Less than a year after he arrived at Georgetown College, Grassi was given a dual appointment: rector of the college and superior of the Maryland Mission. He found the college to be in a miserable state, with crushing debts and few students (blackguards, Grassi deemed them). Georgetown, he wrote an English Jesuit in 1811, was unlike any Jesuit college he had ever known, and he hoped never to know another such one. Whereas Georgetown had, until recently, attracted students from all parts of the country as well as from Central America, now the college was losing them to colleges in Baltimore and New York, operated by Sulpicians and Jesuits, respectively.

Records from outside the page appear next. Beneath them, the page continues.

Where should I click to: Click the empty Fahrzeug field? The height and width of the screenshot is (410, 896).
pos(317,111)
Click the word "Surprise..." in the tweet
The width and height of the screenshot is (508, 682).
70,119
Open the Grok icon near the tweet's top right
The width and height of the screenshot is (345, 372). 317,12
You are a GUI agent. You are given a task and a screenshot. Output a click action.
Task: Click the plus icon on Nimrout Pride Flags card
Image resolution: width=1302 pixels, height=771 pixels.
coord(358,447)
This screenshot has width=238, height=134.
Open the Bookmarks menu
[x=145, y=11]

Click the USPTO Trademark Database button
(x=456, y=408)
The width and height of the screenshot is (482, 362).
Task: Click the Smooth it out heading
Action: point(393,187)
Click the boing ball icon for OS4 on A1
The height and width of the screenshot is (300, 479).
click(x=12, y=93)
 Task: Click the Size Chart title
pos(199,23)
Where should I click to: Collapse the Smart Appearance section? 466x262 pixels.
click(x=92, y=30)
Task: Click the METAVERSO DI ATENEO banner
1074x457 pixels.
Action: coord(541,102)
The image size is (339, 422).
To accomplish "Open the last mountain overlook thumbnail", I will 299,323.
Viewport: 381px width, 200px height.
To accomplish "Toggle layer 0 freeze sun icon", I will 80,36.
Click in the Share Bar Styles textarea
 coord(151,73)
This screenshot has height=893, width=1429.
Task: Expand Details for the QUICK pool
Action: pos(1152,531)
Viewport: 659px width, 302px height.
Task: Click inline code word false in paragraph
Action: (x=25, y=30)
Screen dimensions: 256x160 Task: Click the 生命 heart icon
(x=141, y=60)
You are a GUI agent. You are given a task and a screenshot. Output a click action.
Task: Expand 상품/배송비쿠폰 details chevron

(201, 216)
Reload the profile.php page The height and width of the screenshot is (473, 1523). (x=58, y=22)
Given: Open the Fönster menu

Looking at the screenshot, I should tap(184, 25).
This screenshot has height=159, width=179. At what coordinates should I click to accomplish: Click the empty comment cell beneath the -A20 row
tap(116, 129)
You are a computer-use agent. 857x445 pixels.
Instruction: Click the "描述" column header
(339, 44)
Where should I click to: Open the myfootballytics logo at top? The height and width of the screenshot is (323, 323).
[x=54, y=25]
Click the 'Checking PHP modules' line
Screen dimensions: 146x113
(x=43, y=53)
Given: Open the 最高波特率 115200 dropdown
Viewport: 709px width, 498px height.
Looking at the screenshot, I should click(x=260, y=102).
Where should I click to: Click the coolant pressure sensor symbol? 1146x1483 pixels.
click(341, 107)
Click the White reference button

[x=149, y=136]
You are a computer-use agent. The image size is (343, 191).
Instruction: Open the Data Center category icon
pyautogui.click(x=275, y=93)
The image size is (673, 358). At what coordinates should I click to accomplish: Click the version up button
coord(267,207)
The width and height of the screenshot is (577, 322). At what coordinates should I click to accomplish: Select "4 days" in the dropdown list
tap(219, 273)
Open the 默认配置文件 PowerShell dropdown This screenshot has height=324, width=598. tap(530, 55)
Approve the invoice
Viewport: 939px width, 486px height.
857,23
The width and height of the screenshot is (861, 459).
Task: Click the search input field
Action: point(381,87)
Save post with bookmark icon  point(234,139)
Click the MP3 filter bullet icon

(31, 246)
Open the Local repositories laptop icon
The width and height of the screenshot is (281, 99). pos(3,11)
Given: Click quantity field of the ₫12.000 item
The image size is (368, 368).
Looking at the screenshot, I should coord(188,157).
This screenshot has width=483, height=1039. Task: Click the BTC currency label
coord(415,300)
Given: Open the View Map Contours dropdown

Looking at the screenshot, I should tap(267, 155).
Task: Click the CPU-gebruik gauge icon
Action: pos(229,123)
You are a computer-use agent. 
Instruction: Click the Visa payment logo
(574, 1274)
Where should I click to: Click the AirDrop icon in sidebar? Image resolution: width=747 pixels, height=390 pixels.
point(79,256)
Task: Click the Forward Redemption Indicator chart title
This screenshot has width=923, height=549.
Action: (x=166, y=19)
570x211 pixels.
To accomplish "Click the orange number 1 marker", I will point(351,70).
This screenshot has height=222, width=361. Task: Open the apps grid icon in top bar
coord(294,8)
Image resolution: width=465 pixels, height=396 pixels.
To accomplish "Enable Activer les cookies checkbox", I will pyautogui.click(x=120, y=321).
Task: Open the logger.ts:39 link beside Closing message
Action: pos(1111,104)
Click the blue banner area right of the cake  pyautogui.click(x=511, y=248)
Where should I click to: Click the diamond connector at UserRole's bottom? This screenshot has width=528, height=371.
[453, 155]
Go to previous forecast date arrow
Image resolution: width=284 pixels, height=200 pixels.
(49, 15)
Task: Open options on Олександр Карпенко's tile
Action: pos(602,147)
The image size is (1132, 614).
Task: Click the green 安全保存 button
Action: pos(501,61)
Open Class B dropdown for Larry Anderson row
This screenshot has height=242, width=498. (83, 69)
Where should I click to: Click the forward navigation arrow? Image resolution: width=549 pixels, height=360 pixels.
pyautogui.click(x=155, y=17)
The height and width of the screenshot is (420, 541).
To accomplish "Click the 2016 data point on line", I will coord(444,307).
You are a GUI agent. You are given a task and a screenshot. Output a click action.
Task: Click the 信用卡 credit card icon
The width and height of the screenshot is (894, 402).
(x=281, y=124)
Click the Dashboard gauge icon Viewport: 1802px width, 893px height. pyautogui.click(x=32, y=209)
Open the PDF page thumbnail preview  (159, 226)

Of immediate concern to Grassi was his legal authority as rector and superior. Legally, the college belonged to the Corporation of the Roman Catholic Clergymen of Maryland, an autonomous, self-perpetuating body, created in 1792 to protect the lands previously owned by members of the Society of Jesus before its suppression. The trustees of the corporation appointed the directors of the college, who elected its rector. Grassi effectively had to use all his considerable diplomatic and administrative skills to govern the college within this Byzantine organization, largely by coaxing the directors and trustees to go along with his plans for the college and mission. First was his audacious proposal to virtually halve the cost of boarding at Georgetown, from $220 to $125, to increase enrollment. Similar adjustments were made for commuting students. But financial adjustments alone could not save Georgetown. The faculty was barely a faculty at all, with but one priest (besides Grassi) and three scholastics (seminarians). If Georgetown was to be a college in more than designation, it needed more professors to offer a full curriculum ranging from the classics to philosophy. A consolidation of the Jesuit educational institutions in Washington and New York was the only solution to their manpower shortage. So in 1813, Grassi, with Archbishop John Carrolls backing, recalled the Jesuits teaching in New York, which drew vehement protests that they were abandoning a school in what was becoming the most important city in the country, making it fifty times more valuable than Georgetown. Grassi, focusing on the present crisis rather than any future promise, persisted.